Written exercise 1.
According to the passage on the Cloisters Cross, what material was the cross carved from?

Excerpt to read.
** begin **

The Cloisters Cross (also known as the Bury St Edmunds Cross), is a complex 12th-century ivory Romanesque altar cross or processional cross. It is named after The Cloisters, part of the Metropolitan Museum of Art in New York, which acquired it in 1963.

The cross was probably carved in England between 1150 and 1160. It is made from walrus ivory and measures 22 × 14 in. (57.5 × 36.2 cm). It includes highly detailed carvings on both sides and a number of inscriptions. The imagery features the crucifixion of Jesus and the symbols of the Evangelists. The intent of its iconography is subject to debate.

Description
The carvings which cover both front and back sides include ninety-two intricately carved figures and ninety-eight inscriptions.  The figures are only about one-half inch tall, and illustrate a number of Biblical persons and scenes. Each side consists of a central circular medallion and three square terminals, all of which contain highly detailed carvings. The front has the ascension of Jesus at top, his resurrection on the left, and the crucifixion on the right. The terminals on the reverse show the symbols of three of the Four Evangelists: John (the eagle), Mark (the lion) and Luke (the ox); the reverse contains a number of other depictions of Old Testament prophets. The now lost base presumably had Matthew's winged man on the reverse, while Christ before Caiaphas is assumed to have been at the front.

** end **

Written exercise 2.
In the records, copy out word for word the lines starting with the line that contains "Click the safe box with green lid" and going on through the end of the records.

Material.

** begin **

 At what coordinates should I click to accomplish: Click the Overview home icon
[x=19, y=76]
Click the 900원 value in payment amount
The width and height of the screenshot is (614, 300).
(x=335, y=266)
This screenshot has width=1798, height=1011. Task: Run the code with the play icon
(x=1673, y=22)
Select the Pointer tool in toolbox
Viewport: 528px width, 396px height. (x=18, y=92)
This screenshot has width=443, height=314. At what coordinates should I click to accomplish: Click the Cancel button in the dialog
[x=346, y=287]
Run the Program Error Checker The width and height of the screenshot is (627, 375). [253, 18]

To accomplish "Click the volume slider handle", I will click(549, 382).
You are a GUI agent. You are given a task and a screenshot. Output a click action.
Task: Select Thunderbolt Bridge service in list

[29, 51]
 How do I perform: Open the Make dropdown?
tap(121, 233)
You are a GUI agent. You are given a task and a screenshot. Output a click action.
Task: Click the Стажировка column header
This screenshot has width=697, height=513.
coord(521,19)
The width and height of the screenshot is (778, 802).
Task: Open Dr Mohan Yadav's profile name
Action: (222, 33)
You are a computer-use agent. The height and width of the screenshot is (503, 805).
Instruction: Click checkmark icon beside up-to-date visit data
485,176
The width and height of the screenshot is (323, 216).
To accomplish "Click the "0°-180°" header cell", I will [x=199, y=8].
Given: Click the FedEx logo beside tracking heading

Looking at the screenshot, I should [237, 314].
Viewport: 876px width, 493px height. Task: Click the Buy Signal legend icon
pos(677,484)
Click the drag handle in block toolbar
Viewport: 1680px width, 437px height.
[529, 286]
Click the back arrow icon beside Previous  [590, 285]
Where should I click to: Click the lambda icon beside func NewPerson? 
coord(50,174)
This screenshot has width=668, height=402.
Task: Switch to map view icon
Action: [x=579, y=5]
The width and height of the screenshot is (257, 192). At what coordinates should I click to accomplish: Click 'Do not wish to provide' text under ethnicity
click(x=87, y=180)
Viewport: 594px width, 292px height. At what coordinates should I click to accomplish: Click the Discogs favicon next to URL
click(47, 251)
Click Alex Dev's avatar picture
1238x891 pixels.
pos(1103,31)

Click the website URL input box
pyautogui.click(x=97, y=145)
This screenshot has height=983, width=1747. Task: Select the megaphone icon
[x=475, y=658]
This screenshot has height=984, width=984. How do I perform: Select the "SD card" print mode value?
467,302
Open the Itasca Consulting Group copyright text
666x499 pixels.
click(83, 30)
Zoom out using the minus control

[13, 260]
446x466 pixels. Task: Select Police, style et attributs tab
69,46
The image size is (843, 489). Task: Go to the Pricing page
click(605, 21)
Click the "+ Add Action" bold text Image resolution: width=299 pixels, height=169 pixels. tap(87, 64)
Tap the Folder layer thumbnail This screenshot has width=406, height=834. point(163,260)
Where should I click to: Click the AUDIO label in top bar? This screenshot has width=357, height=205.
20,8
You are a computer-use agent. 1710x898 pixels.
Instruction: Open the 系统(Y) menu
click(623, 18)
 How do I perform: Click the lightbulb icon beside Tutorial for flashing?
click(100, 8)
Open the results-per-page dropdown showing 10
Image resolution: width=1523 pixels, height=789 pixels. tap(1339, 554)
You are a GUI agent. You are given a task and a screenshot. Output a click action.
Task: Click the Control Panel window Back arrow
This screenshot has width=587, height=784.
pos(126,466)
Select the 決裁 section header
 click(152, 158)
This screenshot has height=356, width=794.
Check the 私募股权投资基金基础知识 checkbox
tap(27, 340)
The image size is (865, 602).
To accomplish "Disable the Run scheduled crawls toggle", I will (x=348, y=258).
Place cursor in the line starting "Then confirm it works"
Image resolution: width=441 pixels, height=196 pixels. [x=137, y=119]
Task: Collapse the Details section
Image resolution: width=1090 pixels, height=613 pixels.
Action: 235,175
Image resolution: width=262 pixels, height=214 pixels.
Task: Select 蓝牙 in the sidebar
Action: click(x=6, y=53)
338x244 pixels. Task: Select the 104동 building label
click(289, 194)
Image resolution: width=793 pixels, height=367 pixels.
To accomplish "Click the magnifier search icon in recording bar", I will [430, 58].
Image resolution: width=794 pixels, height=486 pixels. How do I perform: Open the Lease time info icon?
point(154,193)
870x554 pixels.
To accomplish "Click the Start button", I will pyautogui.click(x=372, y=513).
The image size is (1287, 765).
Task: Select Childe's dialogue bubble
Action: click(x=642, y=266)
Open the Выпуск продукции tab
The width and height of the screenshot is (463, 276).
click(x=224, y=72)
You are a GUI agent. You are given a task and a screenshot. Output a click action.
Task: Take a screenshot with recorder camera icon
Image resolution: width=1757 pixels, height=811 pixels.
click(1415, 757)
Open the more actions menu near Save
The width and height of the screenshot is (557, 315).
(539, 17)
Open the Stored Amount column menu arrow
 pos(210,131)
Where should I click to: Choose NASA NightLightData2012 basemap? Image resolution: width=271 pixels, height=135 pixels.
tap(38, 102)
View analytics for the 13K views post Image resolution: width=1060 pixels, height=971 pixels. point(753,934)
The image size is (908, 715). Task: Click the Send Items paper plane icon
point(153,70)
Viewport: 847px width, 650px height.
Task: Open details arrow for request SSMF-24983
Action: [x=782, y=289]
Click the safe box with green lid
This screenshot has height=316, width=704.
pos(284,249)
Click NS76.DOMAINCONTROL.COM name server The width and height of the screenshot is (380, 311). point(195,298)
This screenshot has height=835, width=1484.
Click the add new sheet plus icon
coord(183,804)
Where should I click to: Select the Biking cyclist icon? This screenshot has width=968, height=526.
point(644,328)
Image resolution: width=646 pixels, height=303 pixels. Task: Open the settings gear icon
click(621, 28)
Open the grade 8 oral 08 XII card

** end **

Task solution 1.
Walrus ivory.

Task solution 2.
Click the safe box with green lid
This screenshot has height=316, width=704.
pos(284,249)
Click NS76.DOMAINCONTROL.COM name server The width and height of the screenshot is (380, 311). point(195,298)
This screenshot has height=835, width=1484.
Click the add new sheet plus icon
coord(183,804)
Where should I click to: Select the Biking cyclist icon? This screenshot has width=968, height=526.
point(644,328)
Image resolution: width=646 pixels, height=303 pixels. Task: Open the settings gear icon
click(621, 28)
Open the grade 8 oral 08 XII card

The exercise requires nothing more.